Problem statement - Only the lines that hold the word "computer" are wanted from this listing.
-------- Data shown
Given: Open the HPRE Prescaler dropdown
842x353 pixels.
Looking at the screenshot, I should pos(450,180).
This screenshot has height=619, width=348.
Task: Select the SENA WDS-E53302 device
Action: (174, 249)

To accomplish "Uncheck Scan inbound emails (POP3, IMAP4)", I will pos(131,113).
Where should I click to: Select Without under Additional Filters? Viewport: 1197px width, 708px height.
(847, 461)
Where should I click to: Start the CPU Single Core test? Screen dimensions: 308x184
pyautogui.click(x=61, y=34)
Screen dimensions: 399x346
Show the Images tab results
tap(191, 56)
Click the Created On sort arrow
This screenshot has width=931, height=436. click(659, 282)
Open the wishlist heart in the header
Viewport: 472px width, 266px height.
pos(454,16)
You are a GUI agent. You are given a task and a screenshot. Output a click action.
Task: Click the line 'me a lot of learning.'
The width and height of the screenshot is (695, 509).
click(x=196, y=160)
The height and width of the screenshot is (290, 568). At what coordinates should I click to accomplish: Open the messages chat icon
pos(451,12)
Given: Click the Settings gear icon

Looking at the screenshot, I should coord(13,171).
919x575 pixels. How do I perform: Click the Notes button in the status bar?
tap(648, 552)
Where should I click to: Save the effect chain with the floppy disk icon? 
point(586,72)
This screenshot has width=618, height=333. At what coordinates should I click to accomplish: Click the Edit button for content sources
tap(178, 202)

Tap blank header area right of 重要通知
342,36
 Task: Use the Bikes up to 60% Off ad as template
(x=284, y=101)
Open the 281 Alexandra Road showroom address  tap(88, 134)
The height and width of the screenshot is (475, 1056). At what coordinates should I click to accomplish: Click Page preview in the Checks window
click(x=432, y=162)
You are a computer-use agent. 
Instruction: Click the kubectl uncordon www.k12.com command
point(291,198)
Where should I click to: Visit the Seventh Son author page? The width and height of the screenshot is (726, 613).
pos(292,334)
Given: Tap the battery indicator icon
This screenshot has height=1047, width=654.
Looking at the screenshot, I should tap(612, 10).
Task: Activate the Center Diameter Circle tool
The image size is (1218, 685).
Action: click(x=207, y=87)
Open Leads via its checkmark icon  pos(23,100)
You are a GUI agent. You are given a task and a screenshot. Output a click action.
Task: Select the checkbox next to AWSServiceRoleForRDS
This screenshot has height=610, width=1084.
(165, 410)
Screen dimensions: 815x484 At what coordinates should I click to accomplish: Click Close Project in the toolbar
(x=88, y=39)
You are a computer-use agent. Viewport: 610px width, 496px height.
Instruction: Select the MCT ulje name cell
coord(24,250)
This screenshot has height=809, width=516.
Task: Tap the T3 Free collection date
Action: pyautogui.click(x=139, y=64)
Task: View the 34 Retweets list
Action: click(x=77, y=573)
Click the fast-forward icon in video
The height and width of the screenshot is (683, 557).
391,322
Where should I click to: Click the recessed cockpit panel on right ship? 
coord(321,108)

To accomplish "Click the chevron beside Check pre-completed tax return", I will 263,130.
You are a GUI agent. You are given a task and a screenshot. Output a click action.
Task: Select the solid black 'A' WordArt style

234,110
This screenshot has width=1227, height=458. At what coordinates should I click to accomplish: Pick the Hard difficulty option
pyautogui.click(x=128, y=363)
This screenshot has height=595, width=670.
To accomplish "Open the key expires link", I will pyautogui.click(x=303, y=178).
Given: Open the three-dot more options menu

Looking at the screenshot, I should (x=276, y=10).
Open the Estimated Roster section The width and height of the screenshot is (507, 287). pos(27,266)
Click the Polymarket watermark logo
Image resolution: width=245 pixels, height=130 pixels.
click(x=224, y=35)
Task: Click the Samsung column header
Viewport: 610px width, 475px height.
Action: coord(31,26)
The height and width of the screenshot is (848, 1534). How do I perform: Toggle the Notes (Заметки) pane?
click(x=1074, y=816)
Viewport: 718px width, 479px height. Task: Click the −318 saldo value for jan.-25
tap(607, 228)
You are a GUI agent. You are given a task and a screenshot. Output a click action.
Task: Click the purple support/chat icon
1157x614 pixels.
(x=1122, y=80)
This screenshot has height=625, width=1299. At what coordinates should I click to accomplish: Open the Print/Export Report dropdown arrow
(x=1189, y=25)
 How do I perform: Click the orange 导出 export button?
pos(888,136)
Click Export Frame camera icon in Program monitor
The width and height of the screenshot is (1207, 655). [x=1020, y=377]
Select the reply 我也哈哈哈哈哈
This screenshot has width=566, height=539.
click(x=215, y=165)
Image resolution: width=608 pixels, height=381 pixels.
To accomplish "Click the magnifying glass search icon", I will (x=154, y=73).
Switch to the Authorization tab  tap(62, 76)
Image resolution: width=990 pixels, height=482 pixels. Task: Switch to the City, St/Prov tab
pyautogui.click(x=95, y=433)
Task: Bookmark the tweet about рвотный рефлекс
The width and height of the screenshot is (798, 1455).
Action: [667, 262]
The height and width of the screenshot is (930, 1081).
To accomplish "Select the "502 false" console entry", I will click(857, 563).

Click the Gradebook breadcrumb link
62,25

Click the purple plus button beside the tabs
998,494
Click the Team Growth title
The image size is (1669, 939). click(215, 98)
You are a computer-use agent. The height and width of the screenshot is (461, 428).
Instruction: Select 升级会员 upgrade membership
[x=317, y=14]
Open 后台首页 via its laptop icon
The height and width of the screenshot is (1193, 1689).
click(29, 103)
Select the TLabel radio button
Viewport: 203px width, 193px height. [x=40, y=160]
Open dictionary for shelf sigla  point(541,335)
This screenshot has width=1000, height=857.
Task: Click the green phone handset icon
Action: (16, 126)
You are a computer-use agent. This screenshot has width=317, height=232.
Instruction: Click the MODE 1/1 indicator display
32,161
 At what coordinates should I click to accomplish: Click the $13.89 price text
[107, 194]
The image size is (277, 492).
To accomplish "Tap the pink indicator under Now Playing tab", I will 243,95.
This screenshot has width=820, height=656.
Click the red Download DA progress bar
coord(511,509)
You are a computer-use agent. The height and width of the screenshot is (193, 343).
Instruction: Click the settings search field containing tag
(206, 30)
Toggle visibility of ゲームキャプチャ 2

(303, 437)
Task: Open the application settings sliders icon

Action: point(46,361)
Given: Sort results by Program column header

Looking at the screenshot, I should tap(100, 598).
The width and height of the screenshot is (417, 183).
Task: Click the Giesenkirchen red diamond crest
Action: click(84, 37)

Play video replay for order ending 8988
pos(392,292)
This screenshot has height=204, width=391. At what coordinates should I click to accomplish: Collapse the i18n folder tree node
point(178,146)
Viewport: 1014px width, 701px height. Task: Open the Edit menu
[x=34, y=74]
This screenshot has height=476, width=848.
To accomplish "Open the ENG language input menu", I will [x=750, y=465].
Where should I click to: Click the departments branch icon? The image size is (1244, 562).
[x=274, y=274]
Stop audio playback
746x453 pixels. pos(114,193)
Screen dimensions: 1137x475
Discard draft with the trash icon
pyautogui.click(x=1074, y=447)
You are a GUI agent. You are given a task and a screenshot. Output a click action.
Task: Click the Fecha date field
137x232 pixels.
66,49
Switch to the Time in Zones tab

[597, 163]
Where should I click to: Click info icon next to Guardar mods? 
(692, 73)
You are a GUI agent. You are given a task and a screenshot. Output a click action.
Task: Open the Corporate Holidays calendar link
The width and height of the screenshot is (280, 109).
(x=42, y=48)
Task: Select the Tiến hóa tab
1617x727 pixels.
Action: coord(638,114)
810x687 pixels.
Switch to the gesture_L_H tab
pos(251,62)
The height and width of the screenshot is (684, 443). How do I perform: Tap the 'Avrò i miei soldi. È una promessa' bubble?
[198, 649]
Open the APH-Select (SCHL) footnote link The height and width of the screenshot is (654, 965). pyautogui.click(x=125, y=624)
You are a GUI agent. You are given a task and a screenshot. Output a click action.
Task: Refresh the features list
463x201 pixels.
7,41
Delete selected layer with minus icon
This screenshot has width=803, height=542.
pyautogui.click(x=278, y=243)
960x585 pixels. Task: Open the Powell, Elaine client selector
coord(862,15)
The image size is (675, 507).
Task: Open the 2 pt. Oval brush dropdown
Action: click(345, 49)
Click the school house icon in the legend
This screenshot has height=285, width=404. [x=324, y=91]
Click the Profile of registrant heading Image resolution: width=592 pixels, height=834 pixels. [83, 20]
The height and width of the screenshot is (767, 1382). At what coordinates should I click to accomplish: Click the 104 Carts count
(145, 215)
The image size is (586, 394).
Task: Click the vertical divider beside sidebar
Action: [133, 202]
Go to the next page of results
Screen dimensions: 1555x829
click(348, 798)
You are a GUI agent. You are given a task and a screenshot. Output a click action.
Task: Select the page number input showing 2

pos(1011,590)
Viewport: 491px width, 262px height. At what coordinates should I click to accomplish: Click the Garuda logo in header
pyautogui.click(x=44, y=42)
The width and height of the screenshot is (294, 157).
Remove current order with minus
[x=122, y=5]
----------------
Written answer -
You are a computer-use agent. 
You are a computer-use agent. Viewport: 610px width, 496px height.
You are a computer-use agent. The height and width of the screenshot is (461, 428).
You are a computer-use agent. This screenshot has width=317, height=232.
You are a computer-use agent. The height and width of the screenshot is (193, 343).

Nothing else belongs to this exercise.